■ **Collected data**:
┄┄┄┄┄┄
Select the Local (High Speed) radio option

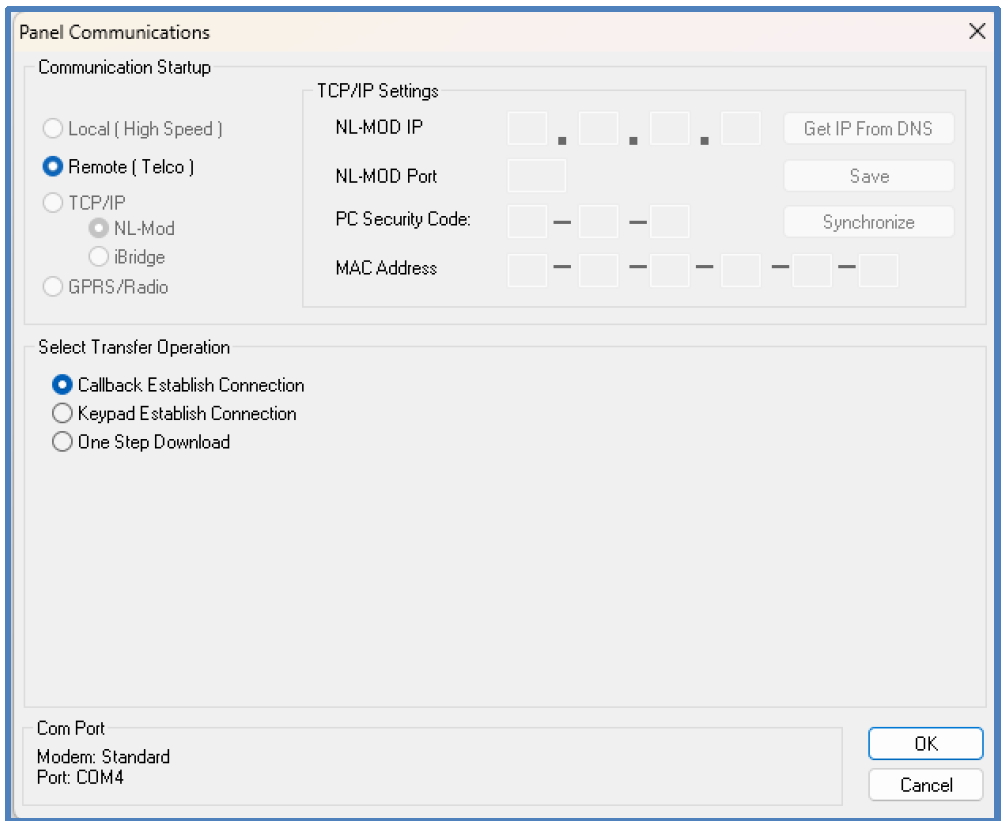coord(52,129)
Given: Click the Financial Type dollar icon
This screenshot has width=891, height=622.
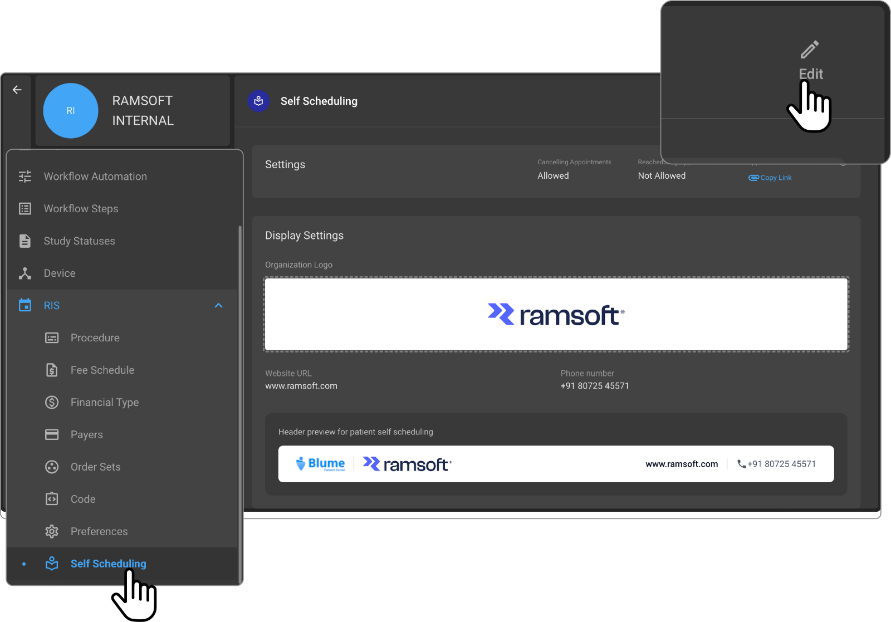Looking at the screenshot, I should 52,402.
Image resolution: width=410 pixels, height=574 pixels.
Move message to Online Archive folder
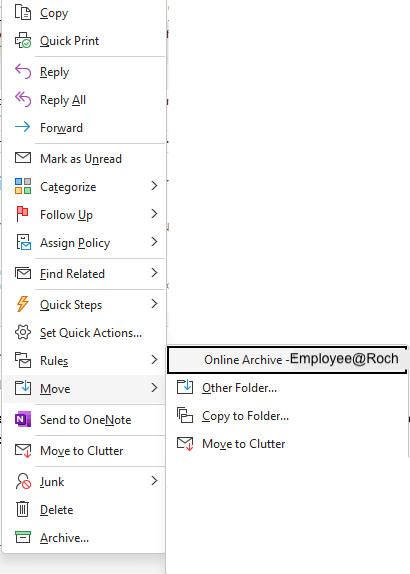[287, 359]
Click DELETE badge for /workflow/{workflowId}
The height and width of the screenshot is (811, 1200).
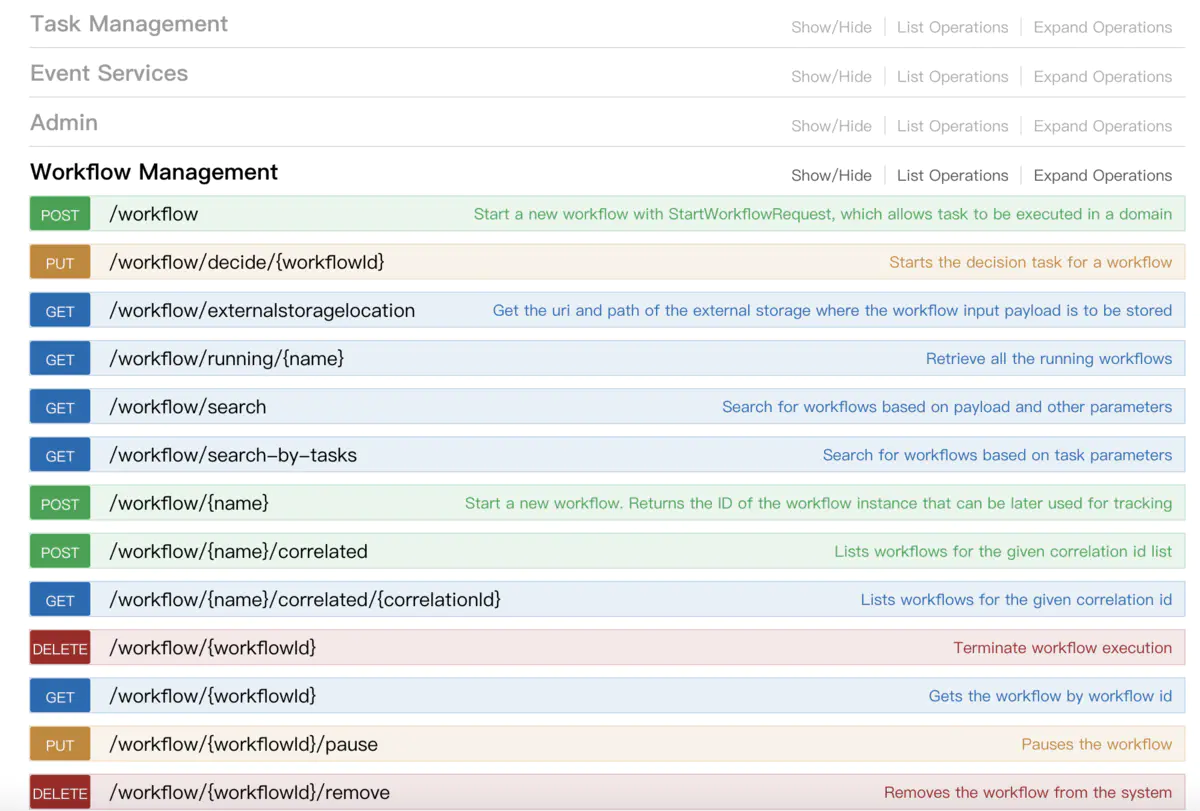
┄┄┄┄┄┄
■ **Task**: An exact transcription of all the entries is required, without the pictures.

■ **Task answer**:
Select the Local (High Speed) radio option

coord(52,129)
Given: Click the Financial Type dollar icon
This screenshot has width=891, height=622.
Looking at the screenshot, I should 52,402.
Image resolution: width=410 pixels, height=574 pixels.
Move message to Online Archive folder
[287, 359]
Click DELETE badge for /workflow/{workflowId}
The height and width of the screenshot is (811, 1200).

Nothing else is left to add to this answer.